そしてこうなった以上、貴様はもう不要!」


 魔王は鋭い牙を四天王最後の一人に突き立てた。


「うがぁっ、魔王様何を!!?」


「勇者が死ねば全ては解決する。

貴様はその為の血肉となれ」


 味方を粛正するため使った魔力を、味方を使って補給した魔王。

 すでに禍々しい力を放っていた体はさらに醜く姿を変え、おぞましくもスマートに骨格が変化する。

 その姿を前にして、勇者は怒りに震えて拳を握りしめた。


「……許せない、お前は仲間を何だと思ってるんだ!

俺はっ、俺はお前がどうしたって許せない!!」


「さっさと戦えぇぇえぇぇええええ!!!!」



『世界滅亡まであと10秒』



「勇者よ、我には遊んでる時間が無い。

手心無く、万物を一撃で消してくれよう」


 魔王は四天王全員の死体を粒子として両手に集め、さらに極大の魔力を込めていく。

 そうして持ち上げるように指先へ集約させた球体は、音も魔力も全てを吸いつくし黒色に染まった。

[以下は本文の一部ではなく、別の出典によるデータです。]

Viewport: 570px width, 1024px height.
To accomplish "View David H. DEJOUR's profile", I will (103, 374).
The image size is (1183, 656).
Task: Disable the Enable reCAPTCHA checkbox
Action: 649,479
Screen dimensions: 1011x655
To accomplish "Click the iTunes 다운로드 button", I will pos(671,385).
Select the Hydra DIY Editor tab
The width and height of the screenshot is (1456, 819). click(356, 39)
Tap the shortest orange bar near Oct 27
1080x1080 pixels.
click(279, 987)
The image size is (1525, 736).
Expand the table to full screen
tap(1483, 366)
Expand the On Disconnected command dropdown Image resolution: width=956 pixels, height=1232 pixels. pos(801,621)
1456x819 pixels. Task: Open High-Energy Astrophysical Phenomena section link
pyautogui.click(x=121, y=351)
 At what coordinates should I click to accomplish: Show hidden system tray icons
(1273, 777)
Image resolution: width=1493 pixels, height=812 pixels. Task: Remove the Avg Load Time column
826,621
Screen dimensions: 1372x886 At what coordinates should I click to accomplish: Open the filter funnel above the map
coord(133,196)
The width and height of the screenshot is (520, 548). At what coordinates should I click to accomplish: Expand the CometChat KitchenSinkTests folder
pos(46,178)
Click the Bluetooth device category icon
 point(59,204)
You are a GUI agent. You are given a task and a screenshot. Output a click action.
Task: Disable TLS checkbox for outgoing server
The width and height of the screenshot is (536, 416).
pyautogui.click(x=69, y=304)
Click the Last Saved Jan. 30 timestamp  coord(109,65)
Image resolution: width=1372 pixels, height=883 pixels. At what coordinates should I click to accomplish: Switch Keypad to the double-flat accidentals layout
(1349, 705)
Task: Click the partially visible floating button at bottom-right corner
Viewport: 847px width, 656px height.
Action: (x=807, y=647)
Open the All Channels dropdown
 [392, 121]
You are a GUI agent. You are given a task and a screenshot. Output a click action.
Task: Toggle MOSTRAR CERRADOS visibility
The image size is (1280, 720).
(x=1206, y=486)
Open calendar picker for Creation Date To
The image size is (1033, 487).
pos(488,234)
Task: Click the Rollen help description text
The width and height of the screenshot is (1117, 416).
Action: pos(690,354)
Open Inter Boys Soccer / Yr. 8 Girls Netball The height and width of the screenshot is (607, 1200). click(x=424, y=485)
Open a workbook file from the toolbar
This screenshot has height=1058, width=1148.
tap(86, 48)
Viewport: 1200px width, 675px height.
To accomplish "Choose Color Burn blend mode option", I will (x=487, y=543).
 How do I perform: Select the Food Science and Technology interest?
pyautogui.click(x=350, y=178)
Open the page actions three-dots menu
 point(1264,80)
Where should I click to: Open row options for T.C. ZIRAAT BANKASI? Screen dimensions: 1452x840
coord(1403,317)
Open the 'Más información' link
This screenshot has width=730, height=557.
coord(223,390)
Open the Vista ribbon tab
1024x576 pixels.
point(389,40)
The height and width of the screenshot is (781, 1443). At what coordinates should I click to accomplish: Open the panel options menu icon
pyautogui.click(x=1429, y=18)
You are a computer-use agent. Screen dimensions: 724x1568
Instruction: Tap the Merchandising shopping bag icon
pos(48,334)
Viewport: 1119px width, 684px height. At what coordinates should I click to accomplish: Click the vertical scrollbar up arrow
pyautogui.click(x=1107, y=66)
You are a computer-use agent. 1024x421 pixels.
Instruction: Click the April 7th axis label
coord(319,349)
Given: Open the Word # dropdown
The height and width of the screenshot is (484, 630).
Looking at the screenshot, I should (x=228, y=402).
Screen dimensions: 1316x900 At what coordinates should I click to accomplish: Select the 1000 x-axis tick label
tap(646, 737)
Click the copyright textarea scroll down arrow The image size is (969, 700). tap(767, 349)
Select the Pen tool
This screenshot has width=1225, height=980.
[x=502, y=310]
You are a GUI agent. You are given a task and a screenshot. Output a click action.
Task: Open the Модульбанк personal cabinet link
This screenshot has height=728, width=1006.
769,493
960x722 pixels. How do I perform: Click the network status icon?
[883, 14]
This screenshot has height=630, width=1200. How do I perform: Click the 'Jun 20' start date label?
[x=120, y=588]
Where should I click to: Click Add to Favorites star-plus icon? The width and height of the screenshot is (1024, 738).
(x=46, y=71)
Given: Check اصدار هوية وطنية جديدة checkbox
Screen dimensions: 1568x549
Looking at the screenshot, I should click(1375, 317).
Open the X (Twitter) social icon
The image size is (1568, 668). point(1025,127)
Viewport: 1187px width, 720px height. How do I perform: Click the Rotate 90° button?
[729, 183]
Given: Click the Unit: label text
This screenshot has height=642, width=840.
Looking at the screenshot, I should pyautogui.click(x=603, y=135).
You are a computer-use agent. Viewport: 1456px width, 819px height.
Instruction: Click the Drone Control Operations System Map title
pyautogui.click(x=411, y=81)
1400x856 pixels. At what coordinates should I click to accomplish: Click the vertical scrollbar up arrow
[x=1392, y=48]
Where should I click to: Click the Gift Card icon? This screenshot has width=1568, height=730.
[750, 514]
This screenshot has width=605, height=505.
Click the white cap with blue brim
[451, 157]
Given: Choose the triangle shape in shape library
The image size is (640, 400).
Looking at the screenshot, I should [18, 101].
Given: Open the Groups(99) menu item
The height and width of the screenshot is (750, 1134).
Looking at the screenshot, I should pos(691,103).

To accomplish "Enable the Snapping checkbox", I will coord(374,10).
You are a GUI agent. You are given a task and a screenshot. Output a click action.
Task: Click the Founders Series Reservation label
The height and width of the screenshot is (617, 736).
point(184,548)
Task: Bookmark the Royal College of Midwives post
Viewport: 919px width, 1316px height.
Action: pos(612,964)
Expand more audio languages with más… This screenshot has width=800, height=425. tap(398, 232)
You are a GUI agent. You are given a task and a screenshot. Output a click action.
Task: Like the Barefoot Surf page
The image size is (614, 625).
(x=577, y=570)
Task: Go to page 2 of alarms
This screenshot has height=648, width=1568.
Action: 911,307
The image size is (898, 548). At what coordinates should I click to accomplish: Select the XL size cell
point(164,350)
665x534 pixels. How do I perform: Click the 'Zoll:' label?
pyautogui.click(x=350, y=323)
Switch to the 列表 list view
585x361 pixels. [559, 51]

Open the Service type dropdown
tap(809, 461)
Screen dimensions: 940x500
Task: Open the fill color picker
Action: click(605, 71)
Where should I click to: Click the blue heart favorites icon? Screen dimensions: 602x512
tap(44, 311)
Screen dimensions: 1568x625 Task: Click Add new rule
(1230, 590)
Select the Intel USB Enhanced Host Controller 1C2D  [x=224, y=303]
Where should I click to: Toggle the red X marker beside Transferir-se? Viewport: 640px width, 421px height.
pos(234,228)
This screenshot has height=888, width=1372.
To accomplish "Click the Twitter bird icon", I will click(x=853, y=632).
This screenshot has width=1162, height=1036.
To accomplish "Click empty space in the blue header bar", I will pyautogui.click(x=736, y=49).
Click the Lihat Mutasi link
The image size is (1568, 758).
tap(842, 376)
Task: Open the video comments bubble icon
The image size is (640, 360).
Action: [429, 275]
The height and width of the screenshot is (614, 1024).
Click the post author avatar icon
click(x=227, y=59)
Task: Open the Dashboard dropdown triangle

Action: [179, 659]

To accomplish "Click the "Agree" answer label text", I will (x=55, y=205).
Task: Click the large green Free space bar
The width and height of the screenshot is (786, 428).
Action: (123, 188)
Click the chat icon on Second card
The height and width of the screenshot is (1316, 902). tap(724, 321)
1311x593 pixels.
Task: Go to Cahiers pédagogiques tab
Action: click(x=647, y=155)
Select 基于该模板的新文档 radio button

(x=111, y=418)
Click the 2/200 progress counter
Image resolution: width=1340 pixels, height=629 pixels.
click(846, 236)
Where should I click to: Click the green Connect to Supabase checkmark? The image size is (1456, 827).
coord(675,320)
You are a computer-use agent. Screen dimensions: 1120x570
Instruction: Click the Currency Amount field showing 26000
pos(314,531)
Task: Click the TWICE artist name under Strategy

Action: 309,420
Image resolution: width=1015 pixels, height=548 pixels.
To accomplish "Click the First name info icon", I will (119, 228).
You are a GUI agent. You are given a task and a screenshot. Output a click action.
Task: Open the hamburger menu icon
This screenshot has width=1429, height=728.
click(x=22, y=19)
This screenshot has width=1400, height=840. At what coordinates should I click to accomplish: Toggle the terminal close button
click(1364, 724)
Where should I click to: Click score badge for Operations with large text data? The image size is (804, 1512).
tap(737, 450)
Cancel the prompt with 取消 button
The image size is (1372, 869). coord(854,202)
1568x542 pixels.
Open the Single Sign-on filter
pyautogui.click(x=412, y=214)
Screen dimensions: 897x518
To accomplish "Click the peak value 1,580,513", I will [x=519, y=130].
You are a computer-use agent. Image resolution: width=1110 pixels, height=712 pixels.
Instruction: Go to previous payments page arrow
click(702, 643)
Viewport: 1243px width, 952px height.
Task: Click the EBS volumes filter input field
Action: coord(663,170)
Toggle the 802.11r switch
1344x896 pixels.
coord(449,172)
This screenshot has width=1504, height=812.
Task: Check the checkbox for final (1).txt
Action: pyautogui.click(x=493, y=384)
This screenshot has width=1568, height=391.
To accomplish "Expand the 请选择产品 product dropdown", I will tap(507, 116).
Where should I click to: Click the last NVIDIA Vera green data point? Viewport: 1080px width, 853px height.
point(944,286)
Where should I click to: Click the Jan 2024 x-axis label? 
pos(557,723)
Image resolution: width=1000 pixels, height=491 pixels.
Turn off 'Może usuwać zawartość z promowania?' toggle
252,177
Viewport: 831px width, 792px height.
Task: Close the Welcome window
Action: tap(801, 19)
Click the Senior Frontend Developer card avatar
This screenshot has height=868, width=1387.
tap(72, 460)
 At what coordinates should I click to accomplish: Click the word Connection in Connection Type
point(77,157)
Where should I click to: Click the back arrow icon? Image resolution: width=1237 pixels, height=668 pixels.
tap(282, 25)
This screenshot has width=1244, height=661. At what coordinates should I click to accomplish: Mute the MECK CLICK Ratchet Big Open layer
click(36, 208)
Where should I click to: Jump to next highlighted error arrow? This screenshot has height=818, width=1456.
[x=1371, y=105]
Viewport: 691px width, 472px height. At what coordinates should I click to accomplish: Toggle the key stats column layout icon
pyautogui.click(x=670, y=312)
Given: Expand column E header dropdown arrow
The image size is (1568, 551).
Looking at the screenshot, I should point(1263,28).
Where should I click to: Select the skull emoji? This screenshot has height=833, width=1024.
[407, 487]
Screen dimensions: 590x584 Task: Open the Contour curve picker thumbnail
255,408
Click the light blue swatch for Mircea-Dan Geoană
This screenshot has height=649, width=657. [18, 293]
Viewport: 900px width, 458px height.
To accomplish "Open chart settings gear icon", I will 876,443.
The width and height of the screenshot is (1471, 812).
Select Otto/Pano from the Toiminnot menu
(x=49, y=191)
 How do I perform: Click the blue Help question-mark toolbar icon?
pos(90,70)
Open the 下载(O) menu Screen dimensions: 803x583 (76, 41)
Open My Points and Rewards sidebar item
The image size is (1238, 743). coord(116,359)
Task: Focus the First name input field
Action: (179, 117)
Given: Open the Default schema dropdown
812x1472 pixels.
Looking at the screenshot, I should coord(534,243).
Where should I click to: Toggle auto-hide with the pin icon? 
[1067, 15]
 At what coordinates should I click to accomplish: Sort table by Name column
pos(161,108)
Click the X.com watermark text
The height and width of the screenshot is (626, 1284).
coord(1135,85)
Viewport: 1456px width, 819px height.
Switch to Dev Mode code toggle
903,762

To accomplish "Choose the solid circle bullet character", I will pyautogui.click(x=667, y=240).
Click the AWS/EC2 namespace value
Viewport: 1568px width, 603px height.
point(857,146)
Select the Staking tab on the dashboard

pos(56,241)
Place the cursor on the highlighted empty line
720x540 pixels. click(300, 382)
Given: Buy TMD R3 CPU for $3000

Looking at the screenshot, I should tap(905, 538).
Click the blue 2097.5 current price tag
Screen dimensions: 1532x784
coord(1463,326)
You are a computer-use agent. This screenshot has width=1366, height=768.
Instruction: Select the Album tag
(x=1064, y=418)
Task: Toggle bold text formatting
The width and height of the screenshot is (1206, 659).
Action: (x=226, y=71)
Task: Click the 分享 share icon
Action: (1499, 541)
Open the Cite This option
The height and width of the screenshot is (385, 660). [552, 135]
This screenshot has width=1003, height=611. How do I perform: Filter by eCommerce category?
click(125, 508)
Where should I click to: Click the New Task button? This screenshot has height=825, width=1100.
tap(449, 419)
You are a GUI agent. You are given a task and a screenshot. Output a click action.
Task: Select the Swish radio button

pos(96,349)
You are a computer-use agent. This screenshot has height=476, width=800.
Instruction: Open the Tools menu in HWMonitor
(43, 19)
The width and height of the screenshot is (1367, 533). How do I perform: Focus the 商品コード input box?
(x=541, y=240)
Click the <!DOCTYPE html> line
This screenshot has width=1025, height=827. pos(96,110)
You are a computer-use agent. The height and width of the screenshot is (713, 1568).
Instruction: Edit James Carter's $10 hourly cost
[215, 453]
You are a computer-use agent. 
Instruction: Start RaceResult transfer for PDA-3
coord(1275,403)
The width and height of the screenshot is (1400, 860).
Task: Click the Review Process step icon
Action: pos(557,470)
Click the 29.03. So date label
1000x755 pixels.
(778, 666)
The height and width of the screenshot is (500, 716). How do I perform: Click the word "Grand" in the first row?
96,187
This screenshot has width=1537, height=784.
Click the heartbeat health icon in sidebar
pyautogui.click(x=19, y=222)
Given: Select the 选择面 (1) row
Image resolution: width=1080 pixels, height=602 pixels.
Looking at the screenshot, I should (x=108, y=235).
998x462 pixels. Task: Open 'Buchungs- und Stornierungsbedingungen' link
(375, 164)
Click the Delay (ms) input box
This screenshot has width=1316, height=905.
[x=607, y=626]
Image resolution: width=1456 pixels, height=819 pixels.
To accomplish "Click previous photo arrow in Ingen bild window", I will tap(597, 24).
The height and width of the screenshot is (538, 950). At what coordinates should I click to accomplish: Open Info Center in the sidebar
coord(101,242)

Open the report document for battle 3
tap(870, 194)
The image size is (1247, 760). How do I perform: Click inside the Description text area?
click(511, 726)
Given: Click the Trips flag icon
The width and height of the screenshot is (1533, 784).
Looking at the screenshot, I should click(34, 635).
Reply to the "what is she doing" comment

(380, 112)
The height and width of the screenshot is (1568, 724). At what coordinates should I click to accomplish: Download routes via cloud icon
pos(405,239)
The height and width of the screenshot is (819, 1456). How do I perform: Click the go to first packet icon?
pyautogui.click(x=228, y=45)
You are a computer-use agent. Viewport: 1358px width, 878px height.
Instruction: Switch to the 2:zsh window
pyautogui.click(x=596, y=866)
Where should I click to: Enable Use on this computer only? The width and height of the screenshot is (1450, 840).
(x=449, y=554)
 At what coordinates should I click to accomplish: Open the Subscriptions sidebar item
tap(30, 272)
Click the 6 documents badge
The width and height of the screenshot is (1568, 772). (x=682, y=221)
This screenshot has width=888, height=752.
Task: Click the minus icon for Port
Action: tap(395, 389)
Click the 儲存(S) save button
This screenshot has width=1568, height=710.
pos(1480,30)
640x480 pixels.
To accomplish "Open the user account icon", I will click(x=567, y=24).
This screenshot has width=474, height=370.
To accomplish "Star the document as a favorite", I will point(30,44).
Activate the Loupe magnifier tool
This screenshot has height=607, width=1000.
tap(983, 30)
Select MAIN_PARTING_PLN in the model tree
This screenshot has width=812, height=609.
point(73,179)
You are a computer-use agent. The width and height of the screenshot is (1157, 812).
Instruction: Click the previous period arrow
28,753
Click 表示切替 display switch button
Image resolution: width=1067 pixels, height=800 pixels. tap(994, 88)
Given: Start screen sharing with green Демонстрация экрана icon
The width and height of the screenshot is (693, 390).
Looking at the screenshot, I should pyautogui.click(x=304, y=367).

 荒れ狂う魔力の混沌は次元をゆがめ、時の流れがわずかに遅くなる。


「ナイスだ魔王!!!」


 とはいえ勇者も遅くなってる。

 彼がこのボロボロの体で必殺技を出す時間なんて無い!



『世界滅亡まであと3秒』



「いやまだだ!!」


 俺は崩れ去る世界で雄たけびと共に転移する!!


「俺はっ、俺はぁぁ!!」


 

『世界滅亡まであと2秒』



「魔王様を信じる!!!」


 俺はラスボス臭に満ち満ちた魔王の背中へタッチした。

 魔王の言った言葉を、俺はしっかり覚えてる。

 【”万物”を一撃で消してくれよう】


「万物ってのはあんたも入りますよねぇっ!

そうだろ魔王様ぁ!!!!」



『世界滅亡まであと1秒』



 魔王を送る転移先は、指先に集約させた魔力の玉。

 極限まで凝縮された魔力のブラックホールの中心へ、魔王の身体は送り込まれる。


「が……バ………な…………………」



『世界滅亡まであと――――








 あの日、魔王を討伐した俺は世界中から救世主と崇められた。

 四天王から王族を助けたことがきっかけで、公爵という爵位の高い家の娘さんと婚約。

 成り行きで助けた元奴隷の三人娘は、今は俺の使用人として働いてくれている。


「ご主人、今日はフェルノーア王国での謁見だそうです」


「ああ、ありがとう」


 魔王を倒した後も、俺のテレポートは健在だ。

 この能力で交易に手を出したら、それはもう儲かって仕方がない。

 最近は慈善事業として、奴隷の撲滅運動に参加している。

 今いる世界にだって、自由の女神が建てられるのはそう遠くないかもしれない。 


「ちょっとぉ、ご主人まだ準備しないの?

謁見の時間まで、あと15分しかないんだよ!」


「大丈夫、15分ほど長い時間もないさ」


 15分あれば世界を救える。

 世界を変えられる。

 俺はそれを知っているのだから。